Свадебный обряд совершался в крепостной Петропавловской церкви. Венчальный венец над головой невесты держал сам государь, представлявший чрезвычайно оригинальный вид по контрасту роста с невестой. Бракосочетание прошло без особенных приключений, если не считать одного забавного курьеза: когда венчавший священник обратился к невесте с вопросом, не обещала ли она своей руки кому-нибудь другому, невеста громко выкрикнула: «Вот была бы штука-то!» — а затем на повторенный вопрос высказала «да» с таким наивным и уморительным выражением, что по всей церкви раздался невольный смех.
Из церкви новобрачные со всеми участвующими направились к Васильевскому острову, в дом светлейшего князя Данилыча, у которого был приготовлен для них парадный обед с танцами и разными увеселениями. Степан Богданович не верил глазам и ушам своим. Не далее как накануне, по приезде в город, осведомляясь о придворных новостях от одного знакомого, вхожего во все дома сановников, он узнал, что малолетний сын светлейшего, хорошенький мальчик, общий любимец, а в особенности отца, лежит в тяжкой болезни, приговоренный всеми призванными придворными докторами совершенно безнадежным, которому будто бы осталось и жить-то не более одного дня.
«Как же это так? — думал Степан Богданович. — Сын, любимый сын умирает, а отец здесь, в полном наряде, в своей датской голубой ленте и смотрит вовсе не печально. Верно, или приятель ошибся, или князь не подозревает опасного положения сына».

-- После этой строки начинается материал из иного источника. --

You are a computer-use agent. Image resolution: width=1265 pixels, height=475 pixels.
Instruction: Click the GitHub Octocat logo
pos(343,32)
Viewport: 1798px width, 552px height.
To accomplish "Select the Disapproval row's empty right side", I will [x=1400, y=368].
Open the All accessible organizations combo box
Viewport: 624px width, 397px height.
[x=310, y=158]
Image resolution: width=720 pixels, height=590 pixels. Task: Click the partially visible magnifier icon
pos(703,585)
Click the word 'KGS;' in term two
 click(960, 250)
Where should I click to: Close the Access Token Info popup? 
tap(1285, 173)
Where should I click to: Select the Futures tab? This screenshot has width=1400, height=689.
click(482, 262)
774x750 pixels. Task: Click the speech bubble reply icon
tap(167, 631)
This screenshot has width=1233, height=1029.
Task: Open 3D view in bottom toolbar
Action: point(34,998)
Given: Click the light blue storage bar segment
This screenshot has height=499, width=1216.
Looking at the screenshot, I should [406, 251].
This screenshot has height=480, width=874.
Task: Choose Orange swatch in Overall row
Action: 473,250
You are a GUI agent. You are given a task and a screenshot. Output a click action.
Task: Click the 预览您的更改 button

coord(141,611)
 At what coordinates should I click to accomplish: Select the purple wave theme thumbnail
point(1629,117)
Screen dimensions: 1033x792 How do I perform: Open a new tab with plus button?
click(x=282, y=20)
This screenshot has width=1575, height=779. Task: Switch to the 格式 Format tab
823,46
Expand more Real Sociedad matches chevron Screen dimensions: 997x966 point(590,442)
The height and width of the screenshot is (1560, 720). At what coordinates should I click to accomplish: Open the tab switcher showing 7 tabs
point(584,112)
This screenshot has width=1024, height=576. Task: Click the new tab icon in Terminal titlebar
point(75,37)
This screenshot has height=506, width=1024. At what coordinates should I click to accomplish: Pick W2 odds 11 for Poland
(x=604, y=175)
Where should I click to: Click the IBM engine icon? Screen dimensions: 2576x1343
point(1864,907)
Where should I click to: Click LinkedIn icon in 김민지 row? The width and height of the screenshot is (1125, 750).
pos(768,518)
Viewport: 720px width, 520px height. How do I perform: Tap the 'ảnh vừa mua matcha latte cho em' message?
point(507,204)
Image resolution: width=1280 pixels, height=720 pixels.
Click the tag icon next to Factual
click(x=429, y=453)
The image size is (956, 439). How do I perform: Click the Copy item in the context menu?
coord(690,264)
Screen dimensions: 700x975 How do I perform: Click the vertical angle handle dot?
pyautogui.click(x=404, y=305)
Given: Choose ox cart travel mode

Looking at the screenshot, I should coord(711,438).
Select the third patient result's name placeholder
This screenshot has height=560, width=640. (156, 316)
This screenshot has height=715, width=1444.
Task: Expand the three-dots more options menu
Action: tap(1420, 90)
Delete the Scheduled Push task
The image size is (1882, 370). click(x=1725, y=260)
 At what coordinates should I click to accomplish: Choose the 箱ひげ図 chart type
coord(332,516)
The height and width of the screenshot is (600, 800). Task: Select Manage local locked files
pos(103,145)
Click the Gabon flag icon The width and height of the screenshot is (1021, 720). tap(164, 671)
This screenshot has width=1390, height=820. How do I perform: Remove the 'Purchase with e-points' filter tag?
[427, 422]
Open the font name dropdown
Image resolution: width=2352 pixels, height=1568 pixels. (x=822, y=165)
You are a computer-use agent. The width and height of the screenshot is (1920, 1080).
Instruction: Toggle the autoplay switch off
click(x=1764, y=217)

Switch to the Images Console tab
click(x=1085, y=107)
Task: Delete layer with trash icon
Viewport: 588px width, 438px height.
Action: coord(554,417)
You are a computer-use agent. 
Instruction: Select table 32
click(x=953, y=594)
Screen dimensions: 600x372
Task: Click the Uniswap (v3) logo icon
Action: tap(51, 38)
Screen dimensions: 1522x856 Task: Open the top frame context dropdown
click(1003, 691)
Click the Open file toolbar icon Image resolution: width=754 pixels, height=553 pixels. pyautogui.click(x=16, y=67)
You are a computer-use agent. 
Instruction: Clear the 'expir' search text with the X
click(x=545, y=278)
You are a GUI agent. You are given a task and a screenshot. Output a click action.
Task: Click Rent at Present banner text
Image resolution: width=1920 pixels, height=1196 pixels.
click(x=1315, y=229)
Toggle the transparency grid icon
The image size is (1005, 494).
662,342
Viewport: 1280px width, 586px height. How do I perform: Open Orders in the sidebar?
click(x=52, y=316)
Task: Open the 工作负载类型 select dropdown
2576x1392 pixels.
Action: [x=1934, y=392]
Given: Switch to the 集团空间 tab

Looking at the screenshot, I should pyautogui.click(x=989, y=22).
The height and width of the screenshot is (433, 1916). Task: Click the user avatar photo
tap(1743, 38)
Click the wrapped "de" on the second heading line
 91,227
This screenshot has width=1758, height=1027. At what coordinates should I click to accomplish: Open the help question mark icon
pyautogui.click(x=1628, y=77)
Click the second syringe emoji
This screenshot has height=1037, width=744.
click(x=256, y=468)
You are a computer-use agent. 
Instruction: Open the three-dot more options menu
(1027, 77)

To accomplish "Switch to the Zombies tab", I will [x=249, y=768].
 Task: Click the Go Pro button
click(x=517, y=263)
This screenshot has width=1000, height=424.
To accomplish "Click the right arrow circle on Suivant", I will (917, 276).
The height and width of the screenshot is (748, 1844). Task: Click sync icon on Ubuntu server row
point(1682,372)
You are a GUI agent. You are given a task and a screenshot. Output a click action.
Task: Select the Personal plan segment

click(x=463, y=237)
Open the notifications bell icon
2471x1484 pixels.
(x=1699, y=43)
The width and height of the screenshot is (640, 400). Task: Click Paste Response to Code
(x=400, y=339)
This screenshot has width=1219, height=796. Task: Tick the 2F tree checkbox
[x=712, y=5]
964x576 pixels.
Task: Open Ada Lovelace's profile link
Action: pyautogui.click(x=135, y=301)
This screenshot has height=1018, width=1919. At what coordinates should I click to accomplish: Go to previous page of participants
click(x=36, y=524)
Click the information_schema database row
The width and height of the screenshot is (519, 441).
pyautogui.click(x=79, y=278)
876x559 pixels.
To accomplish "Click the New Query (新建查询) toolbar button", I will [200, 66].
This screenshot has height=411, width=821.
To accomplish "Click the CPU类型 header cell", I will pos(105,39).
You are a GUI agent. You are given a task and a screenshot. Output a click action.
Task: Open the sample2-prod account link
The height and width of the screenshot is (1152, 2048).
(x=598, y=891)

Но приятель не ошибся и не обманул генерала Глебова, — светлейший князь сам не хуже докторов понимал и видел смертный исход болезни сына. За несколько комнат от большой, облитой светом и убранной цветами залы, где гремели два хора музыки и где за расставленными посредине обеденными столами пировали карлики, а за узкими столами вдоль стен угощались гости-великаны, в небогатой детской, закупоренной, с затхлым неосвежаемым воздухом, на маленькой постельке метался бледный, исхудалый ребенок в предсмертной агонии. Около постельки — только мать Дарья Михайловна да старая няня: первая знакомая ребенка в человеческом мире, первая встретившая и последняя провожающая его. У обеих женщин глаза с красными опухлыми веками, сухи, без слез, с каким-то тупым выжидательным напряжением обе смотрят на умирающего, прислушиваются к его редкому и короткому дыханию, будто боятся потерять его последний вздох. Обе женщины точно окаменели, только Дарья Михайловна по временам с болью и тоскливо поведет бровями, когда особенно визгливые музыкальные тона или какой-нибудь дикий выкрик заставлял ребенка испуганно вскинуть глазками.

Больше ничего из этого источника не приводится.